Ma il dato centrale rimane: quando gli affari vanno bene le aziende americane sostanzialmente non fanno altro che allargarsi, ingrandirsi e assumere sempre di più. Anche quando il numero di persone diventa palesemente superiore a quel che serve e a quel che permette di gestire in maniera snella e veloce l’azienda stessa.
Microsoft, negli anni Ottanta-Novanta, è stata forse la prima grande azienda del settore tecnologico a pagare lo scotto di una serie di assunzioni senza limiti, ma tornando indietro anche altre aziende (con una base di attività industriali e “manufatturiere” diverse) come HP, Ibm e in parte Sun Microsystems, hanno affrontato fasi analoghe di assunzioni e licenziamenti.
La fine della festa
Gli analisti di mercato proiettano luci fosche e suonano le sirene d’allarme, leggendo in questi licenziamenti la fine di un momento storico. Probabilmente è vero, non sta a noi dirlo, ma certamente il cambiamento non sarà perenne. Dopo Ibm e HP sono emerse Google e Facebook. Altre cose verranno fuori. Certamente una strategia più arrischiata e aggressiva, che anziché tutelare in maniera prudente i fondamentali mira a una espansione rapida e molto forte, che da fuori viene vista quasi come sconsiderata, adesso passa in cassa a pagare il conto.
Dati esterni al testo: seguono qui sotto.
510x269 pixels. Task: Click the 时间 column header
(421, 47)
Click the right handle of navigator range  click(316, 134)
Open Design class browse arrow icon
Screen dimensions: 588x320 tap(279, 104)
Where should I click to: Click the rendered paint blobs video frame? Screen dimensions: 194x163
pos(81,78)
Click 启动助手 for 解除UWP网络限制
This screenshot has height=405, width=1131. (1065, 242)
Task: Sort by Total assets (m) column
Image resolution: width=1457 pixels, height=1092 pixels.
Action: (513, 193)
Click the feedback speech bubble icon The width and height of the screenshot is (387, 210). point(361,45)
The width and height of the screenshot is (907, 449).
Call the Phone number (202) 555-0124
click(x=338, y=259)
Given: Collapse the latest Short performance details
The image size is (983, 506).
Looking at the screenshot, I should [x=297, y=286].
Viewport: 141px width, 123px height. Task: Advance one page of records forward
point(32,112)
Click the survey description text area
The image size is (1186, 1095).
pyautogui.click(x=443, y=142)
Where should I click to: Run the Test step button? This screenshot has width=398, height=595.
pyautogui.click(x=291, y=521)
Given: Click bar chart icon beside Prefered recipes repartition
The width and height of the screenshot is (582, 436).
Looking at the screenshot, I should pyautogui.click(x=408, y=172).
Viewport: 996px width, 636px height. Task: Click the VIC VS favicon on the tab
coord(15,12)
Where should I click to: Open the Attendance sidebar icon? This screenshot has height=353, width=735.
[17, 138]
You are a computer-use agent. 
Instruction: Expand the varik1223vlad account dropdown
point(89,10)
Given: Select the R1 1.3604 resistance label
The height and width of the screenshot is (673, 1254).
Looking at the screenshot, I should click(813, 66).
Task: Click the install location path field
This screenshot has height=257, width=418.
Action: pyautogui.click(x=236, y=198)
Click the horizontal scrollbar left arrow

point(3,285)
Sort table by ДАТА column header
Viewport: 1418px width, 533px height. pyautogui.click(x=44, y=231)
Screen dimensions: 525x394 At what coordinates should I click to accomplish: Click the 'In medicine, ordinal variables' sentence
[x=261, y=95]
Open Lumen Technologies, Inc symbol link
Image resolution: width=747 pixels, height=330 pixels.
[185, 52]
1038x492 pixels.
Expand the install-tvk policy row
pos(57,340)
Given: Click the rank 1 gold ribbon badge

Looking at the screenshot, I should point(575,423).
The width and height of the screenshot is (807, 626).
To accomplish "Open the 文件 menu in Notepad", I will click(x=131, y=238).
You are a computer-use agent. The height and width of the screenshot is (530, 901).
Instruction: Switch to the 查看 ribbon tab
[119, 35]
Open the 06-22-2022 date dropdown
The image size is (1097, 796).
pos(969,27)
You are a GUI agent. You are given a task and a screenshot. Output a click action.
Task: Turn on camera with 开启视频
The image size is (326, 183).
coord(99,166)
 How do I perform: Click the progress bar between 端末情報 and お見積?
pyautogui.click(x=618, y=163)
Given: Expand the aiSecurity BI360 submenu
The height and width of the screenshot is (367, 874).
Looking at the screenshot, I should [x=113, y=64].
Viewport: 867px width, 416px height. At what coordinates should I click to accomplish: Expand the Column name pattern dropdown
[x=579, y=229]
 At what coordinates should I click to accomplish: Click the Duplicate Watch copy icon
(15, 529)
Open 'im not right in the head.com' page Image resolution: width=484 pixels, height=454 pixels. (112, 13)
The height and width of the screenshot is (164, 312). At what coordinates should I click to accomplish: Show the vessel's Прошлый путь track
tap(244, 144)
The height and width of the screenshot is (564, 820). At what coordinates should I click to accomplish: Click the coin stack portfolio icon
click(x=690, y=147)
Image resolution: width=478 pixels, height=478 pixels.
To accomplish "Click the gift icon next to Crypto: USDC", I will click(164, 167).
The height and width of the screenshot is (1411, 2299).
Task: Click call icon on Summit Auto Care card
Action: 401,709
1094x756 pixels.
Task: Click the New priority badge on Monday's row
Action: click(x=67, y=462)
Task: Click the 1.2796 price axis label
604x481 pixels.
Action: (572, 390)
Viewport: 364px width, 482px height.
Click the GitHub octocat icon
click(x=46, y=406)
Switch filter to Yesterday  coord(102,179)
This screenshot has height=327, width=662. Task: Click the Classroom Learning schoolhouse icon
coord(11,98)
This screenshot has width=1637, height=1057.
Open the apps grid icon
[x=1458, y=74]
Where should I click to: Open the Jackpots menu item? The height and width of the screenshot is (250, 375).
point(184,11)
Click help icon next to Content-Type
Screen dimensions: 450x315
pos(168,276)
Ci vorrà un po’ di tempo perché questa ondata si interrompa e forse ne verrà coinvolta in parte anche Apple, che come dicevamo al principio per adesso sembrerebbe essere esente dal bisogno di mandare a casa i suoi dipendenti. Ma, dopo la fase di magra è abbastanza scontato che ne seguirà una più positiva di crescita. Solo che non è detto che avrà come protagonisti gli attuali big del tech. Ed è questa la vera preoccupazione di chi sta licenziando il più velocemente possibile, sperando così anche di snellire la burocrazia e sgrassare quel fardello decisionale che appesantisce e rende più difficile competere.